The New York papers featured an unlikely year-end story: Patrice Moore, a 43-year-old Bronx man, was trapped for two days in his studio apartment when a decade of magazines, newspapers, books, and catalogs fell in on him. After the landlord became aware of his plight, cops and firemen spent more than an hour digging him out (he is okay). Mr. Moore was everywhere compared to Langley and Homer Collyer, brothers who were found trapped in their East Harlem brownstone in March 1947, amidst tons of junk including 14 grand pianos and an automobile chassis. The Collyer brothers were not okay: Langley had died in a booby trap he had set for burglars; blind and bedridden Homer had starved to death.

What hold do an outer-borough mishap and a weird tale of the Truman administration have on our imaginations? The fascination of motive, for starters. Hoarders are afflicted; in the signal-flare glow of their pain, passions seem ten feet tall. Many hoarders are motivated by love: They cannot bear to part with anything ephemeral, dilapidated, old. They see the kinship that human flesh has with broken umbrellas and last year's rent statements. Saving their stuff, they ask the honorable court to be spared themselves. It is a love born of weakness, however. Parents know, or should know, that children must pass through injury and loss. So must all creatures and things. Some injuries lead to growth; some don't. When our time has come, let us go.

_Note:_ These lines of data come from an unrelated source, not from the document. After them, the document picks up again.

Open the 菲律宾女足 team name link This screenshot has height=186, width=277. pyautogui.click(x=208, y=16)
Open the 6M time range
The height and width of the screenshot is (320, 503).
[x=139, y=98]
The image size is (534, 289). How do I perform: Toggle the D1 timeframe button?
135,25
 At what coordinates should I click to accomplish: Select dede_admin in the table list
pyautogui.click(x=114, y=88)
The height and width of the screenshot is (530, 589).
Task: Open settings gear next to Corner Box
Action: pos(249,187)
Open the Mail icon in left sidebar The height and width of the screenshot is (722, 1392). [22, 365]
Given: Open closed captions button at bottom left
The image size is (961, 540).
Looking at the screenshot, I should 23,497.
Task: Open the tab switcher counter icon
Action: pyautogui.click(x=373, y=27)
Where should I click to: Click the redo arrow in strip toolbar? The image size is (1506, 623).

Hoarders feel a fear more pressing than the fear of eventual death, and that is the fear of having no identity now. Young women, blooming, bombarded and anxious, may show their midriffs to a candid world, but they set literal limits on themselves in the form of tattoos and navel rings. The Collyer brothers weren't into belly buttons; their personal border control took the form of stacked newspapers and rotting groceries.

But our real interest in hoarders is our feeling as New Yorkers that we are all like them. Everyone everywhere has too much stuff, but in a city of inhabited stalagmites our stuff is ever present.

My wife and I live in a rent-stabilized two-bedroom apartment. This makes us urban gentry. Our high station entitles us to 850 square feet. How do we, and other New Yorkers, manage?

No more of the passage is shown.